I am currently using the following code to fetch a value in these arrays:

if(where.equals("id"))
    key = Record.id.indexOf(Integer.parseInt(value));
else if(where.equals("nome"))
    key = Record.nome.indexOf(value);
else if(where.equals("nascimento"))
    key = Record.nascimento.indexOf(value);
else if(where.equals("trabalho"))
    key = Record.trabalho.indexOf(value);
else if(where.equals("foto"))
    key = Record.foto.indexOf(value);
else if(where.equals("premios"))
    key = Record.premios.indexOf(value);

The problem is that in the case, the indexOf finds only the first occurrence in the list, I want to get the index of all occurrences of an element, there is some native method of Java for this? Or just by using for and by putting the contents found in a new Vector?

  • Apparently, yes. You’ll have to use repetition loop to scan the entire Vector and find other duplicates.
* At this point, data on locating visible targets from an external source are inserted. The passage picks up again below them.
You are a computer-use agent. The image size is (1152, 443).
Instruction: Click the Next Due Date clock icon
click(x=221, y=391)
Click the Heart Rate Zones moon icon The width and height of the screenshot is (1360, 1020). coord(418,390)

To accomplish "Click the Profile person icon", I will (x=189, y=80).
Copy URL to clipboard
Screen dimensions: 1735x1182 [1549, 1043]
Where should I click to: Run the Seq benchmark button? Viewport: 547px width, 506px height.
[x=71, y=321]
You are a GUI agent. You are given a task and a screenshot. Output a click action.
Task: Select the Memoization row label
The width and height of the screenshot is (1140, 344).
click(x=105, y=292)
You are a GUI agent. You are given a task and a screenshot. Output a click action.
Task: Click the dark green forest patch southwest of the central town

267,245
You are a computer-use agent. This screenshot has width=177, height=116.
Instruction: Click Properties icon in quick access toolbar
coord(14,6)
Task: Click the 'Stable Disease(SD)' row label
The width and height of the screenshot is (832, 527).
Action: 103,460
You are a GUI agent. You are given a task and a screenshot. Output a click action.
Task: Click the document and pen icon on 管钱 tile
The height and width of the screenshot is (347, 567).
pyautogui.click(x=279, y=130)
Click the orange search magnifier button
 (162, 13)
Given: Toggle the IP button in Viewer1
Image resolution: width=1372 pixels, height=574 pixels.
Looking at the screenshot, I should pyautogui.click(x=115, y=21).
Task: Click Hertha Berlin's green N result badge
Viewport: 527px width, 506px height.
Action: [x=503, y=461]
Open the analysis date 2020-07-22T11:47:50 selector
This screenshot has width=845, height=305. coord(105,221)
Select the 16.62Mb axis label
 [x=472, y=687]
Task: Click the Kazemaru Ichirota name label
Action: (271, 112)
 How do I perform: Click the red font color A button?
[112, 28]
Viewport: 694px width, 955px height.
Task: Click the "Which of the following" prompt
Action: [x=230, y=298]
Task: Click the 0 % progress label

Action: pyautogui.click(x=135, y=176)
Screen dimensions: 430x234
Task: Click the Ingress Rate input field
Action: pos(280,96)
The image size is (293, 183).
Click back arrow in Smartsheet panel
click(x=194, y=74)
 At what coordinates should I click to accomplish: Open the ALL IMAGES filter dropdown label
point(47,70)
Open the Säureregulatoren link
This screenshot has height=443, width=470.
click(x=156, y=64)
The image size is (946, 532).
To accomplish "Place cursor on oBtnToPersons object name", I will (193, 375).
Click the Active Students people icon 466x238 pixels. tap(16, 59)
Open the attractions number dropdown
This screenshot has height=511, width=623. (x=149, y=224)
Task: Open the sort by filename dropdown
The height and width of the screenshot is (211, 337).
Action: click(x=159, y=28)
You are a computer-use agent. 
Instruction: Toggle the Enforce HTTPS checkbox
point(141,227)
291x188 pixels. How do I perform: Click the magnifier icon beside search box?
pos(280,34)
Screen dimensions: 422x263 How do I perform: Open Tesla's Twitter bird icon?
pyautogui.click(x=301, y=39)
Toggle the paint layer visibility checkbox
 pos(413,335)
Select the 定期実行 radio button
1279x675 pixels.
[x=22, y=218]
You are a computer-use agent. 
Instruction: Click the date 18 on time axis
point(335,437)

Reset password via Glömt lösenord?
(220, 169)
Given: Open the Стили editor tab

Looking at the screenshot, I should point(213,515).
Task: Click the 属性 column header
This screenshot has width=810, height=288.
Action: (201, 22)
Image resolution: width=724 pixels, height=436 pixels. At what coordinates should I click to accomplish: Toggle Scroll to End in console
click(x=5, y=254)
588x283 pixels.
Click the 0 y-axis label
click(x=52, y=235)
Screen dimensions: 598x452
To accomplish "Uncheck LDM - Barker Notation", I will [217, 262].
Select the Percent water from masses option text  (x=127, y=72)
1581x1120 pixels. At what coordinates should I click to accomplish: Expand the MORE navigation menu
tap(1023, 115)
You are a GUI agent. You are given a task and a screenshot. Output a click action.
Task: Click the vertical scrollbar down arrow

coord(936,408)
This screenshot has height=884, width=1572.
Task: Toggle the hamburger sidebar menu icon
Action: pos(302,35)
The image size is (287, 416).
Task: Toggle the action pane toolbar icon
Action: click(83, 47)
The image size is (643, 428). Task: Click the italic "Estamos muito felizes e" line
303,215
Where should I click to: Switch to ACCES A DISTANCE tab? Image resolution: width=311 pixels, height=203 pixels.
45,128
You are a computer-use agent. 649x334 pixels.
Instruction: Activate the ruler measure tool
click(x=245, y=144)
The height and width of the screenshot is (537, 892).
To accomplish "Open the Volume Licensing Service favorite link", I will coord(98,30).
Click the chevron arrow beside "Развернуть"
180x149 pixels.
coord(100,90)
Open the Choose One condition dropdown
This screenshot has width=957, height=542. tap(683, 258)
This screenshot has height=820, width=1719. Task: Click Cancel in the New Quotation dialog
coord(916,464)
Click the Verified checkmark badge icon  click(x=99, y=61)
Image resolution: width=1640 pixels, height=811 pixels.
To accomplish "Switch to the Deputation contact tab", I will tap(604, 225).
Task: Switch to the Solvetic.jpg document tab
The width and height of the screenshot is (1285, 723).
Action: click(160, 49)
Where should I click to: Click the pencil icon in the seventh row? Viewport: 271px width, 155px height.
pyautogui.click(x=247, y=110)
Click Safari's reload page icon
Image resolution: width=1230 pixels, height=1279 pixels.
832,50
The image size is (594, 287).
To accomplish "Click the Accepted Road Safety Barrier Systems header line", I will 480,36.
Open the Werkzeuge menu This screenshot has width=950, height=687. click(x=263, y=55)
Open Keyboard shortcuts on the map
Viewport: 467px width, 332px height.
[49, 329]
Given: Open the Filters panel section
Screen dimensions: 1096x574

  • If you’re using JDK 7, tell me I’ll give you another answer, I hope I’ve helped, and if I’ve already helped, don’t forget to dial as solved, good studies :)

1 answer

2


If you are using java 8, you can use the streams API and pass a predicate and return the elements that meet a certain condition, follow the code below:

public List<String> obtemFotos(String criterio) {
  return Record.fotos
    .stream()
    .filter(foto -> foto.equals(criterio))
    .collect(Collectors.toList())
}

It would be something along those lines, and you would do that for every collection of yours, I think you have a much better way of treating these Ectors on a case-by-case basis, but I’m not going to go into that because it’s outside the scope of that question.

  • I’m using Java 7 in development, but it’s to migrate to 8. But I did it with a for for the time being, while waiting for the answer.

  • All right, when you migrate, you can use this, it gets much better.